The recent attacks no longer are restricted by geographical boundaries. In addition to the U.S., many of the hackers operate out of China and Eastern Europe (Romania, Bulgaria and Russia). “China accounted for 41 percent of the world's computer-attacks in the fourth quarter of last year,” reports Bloomberg News. That’s a 33 percent increase from the previous quarter. Second on the list is the U.S., home of 10 percent of the world’s hackers.

Computer security experts anticipate cyber attacks of various sorts will continue to increase.

Unlike a 1930 robber seeking cash in a bank’s safe, today’s cyber criminals don’t manipulate dials on bank vaults. The crooks from both eras have the knowledge and talent to break-in to secure storage areas. Modern criminals are experts in electronically unlocking computer systems and web servers. The treasure today’s thieves are after is sensitive personal data, which they use to steal money.

Victims of these hackers include politicians, celebrities, banks, and a variety of websites (including Yahoo Mail, LinkedIn, WordPress, PayPal, MasterCard and Visa). Even computer pioneer Bill Gates was a victim of cyber crime.

It seems that some hackers aren’t after sensitive data. They enjoy the “sport” of messing with computer systems and the public. Case in point is the April 2013 hacking of the AP’s twitter account. The crooks’ bogus tweet reporting explosions in White House and an injured president sent the stock market reeling. The Dow instantly plunged 150 points and some investors lost money. In minutes, a corrected Tweet was sent and the market rebounded.

Defense Against Hackers

Your best defense against one of these attacks is the complexity of the passwords you use to protect your personnel information on your various online accounts. That is until someone develops a better computer security system (such as biometrics).
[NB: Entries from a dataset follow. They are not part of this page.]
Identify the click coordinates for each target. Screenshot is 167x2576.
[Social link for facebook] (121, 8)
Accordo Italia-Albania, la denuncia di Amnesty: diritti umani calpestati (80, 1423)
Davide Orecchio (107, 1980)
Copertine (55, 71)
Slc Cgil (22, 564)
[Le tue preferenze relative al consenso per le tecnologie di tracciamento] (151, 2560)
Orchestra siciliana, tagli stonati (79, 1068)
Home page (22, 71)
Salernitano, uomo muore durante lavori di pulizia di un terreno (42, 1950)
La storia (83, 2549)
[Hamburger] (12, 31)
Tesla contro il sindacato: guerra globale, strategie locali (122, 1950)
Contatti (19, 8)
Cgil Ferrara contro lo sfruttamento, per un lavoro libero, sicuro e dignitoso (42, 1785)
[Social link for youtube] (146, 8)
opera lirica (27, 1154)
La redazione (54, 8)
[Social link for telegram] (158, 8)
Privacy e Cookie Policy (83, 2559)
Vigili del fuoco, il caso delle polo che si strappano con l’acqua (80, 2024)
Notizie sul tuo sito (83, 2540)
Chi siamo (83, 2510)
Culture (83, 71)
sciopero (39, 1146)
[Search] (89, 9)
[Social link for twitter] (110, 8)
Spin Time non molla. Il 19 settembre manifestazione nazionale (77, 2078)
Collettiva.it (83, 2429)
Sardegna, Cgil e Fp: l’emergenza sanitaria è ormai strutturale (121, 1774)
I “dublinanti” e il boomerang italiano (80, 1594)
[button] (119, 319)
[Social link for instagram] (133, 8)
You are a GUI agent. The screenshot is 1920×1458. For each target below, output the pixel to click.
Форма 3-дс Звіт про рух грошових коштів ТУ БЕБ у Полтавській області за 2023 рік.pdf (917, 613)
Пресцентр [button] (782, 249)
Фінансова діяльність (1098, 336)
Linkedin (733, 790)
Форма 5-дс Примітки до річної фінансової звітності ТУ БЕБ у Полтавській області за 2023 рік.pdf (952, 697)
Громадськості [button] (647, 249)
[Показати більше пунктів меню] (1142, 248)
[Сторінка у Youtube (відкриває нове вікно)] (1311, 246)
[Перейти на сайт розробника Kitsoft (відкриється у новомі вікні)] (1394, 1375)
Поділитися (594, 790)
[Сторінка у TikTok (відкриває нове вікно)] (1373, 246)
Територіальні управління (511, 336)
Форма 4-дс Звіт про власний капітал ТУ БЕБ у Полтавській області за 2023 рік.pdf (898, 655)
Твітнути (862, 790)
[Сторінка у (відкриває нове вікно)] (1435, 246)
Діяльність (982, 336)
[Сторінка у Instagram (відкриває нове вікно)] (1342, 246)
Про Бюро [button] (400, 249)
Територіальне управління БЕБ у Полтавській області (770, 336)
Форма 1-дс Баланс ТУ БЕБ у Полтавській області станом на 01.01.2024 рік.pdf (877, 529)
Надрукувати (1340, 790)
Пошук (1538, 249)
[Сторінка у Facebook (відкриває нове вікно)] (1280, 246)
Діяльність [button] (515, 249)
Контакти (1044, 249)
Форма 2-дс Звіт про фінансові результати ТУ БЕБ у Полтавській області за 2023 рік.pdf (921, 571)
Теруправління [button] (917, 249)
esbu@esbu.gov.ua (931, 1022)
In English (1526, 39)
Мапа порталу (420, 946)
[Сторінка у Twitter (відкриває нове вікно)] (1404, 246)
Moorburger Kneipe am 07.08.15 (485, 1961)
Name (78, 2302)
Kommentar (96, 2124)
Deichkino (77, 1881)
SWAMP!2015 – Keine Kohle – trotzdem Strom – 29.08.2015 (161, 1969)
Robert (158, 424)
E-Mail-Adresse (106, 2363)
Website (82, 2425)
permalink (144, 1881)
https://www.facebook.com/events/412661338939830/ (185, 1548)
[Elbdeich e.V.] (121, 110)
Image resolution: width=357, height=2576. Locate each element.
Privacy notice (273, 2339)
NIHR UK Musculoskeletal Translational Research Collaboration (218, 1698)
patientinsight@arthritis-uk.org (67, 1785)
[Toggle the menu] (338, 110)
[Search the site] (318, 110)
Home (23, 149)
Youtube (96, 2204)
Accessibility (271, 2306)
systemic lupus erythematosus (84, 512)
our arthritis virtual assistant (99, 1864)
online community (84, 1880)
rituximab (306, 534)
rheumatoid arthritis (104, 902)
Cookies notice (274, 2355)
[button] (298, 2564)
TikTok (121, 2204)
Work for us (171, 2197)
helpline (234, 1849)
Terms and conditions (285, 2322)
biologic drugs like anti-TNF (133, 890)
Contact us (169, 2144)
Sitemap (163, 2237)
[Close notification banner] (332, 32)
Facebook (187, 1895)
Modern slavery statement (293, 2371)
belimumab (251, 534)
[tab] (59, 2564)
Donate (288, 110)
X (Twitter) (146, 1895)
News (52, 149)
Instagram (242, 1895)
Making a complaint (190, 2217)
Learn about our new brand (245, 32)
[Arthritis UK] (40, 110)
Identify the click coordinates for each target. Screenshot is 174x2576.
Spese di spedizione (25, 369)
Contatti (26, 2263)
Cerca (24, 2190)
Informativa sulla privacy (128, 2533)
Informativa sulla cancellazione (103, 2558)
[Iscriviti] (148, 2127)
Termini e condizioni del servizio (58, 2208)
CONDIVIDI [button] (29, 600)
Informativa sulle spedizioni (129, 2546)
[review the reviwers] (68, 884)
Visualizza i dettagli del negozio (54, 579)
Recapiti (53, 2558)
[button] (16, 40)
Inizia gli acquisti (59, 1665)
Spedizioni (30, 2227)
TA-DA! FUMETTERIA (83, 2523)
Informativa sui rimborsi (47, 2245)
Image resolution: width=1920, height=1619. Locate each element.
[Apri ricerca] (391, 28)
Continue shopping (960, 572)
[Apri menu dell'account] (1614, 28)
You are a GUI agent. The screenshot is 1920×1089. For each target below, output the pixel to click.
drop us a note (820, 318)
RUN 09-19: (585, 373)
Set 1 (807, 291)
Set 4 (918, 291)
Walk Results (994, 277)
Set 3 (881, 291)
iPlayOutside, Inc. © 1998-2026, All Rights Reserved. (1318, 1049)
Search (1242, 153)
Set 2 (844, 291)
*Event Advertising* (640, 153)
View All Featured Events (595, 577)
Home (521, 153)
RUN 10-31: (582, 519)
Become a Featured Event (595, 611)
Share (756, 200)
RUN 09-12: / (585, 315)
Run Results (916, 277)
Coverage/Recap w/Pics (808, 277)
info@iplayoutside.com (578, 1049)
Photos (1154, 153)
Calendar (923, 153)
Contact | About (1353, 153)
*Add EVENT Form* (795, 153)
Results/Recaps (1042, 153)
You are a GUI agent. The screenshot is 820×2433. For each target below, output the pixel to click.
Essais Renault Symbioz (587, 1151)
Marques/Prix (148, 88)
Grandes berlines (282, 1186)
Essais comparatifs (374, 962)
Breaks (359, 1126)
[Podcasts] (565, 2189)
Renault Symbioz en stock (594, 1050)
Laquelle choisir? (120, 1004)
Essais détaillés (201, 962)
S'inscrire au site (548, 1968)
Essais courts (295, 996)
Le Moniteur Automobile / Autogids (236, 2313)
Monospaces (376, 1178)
Today's cyber crook utilizes sophisticated password-cracking software running on a high-powered computer or a network of regular computers. Consulting company Deloitte reports a hoodlum with this set-up “can crack a simple eight-character password in 5½ hours.” Most of our passwords are defenseless to these so-called brute force attacks, when every possible permutation-combination is systematically tried until the right one is found.

Writing Down Your Passwords: A Necessary Crutch that Allows You to Create Hack-Proof Passwords

Source

Write Down Your Passwords

There are few important rules you need to follow when you create your password. (We'll examine them in Part 2.) The primary rule is one that should be revised in the mind's of all computer users. All the other rules are will be unsuccessful if we don't comply with this new Rule #1.

Most of us follow the mantra we hear at work: “Don’t write your passwords down.”Hackers love that password philosophy.

We are aware of he limitations of our memory. Since our gray matter can’t retain that much, we select simple (easily hacked) passwords and/or use the same password on various accounts.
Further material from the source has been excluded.